In 2019, an indirect comparison meta-analysis evaluated the efficacy of pembrolizumab alone versus pembrolizumab combined chemotherapy for the first-line treatment of advanced NSCLC patients with PD-L1 TPS of ≥50%. The meta-analysis indicated that, for patients with NSCLC and high PD-L1 expression, the use of pembrolizumab combined chemotherapy as the first-line treatment may have had a better effect than that with pembrolizumab alone (ORR RRpem + chemo/pem 1.62, 95% CI 1.18–2.23 and PFS HRpem + chemo/pem 0.55, 95% CI 0.32–0.97) [23]. This result was verified by the current study. In contrast with the previously reported indirect comparison meta-analysis, we conducted a further subgroup analysis to explore the effect of histological type, treatment lines, and ICI type. Our meta-analysis included 22 RCTs, which, to our knowledge, is the most extensive NMA to date.

This study has several limitations. To start with, our meta-analysis depended on published results instead of individual patient data. Moreover, the antibodies used to test PD-L1 expression differed between the tests. The determination method of PD-L1 antibody detection used in RCT included in this paper is TPS and TC and IC calculation, respectively. The main difference between the different methods was based on whether they involved the calculation of the number of immunocytes with a positive expression in the tumour region. TPS means (number of pD-L1 membrane staining positive tumour cells/total tumour cells)*100%, TC means (PD-L1 membrane staining positive tumour cells at any strength/total tumour cells)*100% and IC means (PD-L1 membrane staining positive tumour-associated immune cells at any strength/total tumour-associated immune cells)*100%. Owing to the spatial and temporal heterogeneity in PD-L1 expression and the differences in detection mechanisms, PD-L1 was an imperfect biomarker [24]. However, PD-L1 expression in the tumour cells is currently the most widely applied biomarker for the stratification of patients [25]. Finally, data from head-to-head comparison of RCTs were lacking. We retrieved data about each treatment from subgroup analyses of RCTs. Some of the trials did not report OS and HRs and their 95% CIs for OS in their subgroup analyses. Besides, some trials had limited samples in the subgroup analysis of the high PD-L1 expression NSCLC cohort.
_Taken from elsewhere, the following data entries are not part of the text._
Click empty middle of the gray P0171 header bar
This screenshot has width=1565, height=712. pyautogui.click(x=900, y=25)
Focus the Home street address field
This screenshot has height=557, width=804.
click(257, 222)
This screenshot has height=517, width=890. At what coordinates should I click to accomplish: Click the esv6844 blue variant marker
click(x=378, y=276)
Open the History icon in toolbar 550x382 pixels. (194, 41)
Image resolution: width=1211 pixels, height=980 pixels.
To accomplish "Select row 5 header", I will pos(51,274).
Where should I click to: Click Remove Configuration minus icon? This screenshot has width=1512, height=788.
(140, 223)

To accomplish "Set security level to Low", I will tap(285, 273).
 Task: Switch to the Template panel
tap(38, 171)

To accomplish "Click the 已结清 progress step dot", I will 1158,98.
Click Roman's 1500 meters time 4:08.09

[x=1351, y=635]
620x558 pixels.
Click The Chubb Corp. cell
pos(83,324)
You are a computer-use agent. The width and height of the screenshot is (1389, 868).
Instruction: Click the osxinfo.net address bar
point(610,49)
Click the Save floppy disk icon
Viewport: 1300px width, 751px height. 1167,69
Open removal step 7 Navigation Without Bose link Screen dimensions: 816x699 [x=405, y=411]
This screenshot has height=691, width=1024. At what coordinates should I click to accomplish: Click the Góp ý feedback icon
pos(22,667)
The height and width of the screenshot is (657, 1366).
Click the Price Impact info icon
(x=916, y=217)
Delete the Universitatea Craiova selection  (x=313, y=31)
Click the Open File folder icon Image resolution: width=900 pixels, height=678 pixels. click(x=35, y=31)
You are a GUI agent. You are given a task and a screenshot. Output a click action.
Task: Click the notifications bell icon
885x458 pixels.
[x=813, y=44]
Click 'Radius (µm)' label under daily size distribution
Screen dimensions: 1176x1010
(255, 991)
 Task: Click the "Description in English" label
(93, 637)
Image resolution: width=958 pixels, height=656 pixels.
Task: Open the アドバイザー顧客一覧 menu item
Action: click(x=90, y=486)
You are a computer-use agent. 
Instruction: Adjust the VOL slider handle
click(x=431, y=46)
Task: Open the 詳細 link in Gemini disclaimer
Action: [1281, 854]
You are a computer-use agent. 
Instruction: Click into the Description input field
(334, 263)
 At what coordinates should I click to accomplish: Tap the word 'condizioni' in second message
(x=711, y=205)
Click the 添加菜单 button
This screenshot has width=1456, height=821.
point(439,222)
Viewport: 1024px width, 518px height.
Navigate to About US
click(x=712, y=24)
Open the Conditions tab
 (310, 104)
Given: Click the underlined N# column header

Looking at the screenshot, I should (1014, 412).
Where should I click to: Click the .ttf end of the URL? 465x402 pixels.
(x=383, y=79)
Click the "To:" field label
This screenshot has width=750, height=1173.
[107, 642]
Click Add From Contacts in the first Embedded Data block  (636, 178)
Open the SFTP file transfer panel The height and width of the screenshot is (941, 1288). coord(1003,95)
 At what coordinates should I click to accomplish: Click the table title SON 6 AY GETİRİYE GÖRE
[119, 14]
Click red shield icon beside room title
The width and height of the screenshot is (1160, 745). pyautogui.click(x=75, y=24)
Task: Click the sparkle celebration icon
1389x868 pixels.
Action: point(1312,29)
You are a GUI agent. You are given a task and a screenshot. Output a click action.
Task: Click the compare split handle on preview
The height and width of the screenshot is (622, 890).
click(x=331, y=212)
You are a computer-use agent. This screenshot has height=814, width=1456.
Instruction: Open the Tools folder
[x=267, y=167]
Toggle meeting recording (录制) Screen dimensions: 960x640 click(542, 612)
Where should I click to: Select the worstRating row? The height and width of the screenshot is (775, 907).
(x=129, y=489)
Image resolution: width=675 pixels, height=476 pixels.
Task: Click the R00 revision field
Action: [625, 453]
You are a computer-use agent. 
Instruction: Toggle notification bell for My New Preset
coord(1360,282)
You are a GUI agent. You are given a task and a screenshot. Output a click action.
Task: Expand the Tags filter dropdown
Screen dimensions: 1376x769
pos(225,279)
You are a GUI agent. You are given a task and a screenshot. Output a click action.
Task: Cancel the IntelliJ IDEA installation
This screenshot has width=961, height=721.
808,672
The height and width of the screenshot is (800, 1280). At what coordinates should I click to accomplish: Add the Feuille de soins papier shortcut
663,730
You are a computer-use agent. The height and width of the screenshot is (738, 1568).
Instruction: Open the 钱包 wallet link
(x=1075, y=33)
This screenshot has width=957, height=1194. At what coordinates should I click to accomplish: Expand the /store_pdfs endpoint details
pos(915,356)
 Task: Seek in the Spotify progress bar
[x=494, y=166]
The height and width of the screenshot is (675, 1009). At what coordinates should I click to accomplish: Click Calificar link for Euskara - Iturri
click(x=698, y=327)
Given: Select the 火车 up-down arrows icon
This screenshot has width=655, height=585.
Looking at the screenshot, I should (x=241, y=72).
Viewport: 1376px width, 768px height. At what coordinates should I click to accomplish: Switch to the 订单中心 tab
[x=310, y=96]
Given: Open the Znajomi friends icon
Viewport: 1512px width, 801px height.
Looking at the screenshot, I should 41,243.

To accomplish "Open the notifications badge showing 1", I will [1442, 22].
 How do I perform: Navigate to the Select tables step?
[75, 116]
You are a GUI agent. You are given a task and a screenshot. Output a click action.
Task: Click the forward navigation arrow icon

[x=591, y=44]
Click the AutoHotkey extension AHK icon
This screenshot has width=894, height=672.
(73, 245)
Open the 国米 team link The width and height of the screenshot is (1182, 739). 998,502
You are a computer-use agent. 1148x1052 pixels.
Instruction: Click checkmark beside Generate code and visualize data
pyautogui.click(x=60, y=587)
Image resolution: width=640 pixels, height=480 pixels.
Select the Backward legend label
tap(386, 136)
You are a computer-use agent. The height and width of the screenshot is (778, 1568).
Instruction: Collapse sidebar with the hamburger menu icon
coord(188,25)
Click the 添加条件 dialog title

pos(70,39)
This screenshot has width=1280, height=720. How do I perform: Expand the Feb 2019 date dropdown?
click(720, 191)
In summary, based on the results of our NMA, it could be stated that previously untreated patients with non-squamous NSCLC may show improved results if they accepted PD-1 treatment. Moreover, they may have longer progression-free survival and probably have more objective responses. In the future, the treatment of NSCLC is expected to get more precise, with a greater number of studies conducted on NSCLC patients under different situations. Our results provide evidence for the treatment of NSCLC patients with a high PD-L1 expression.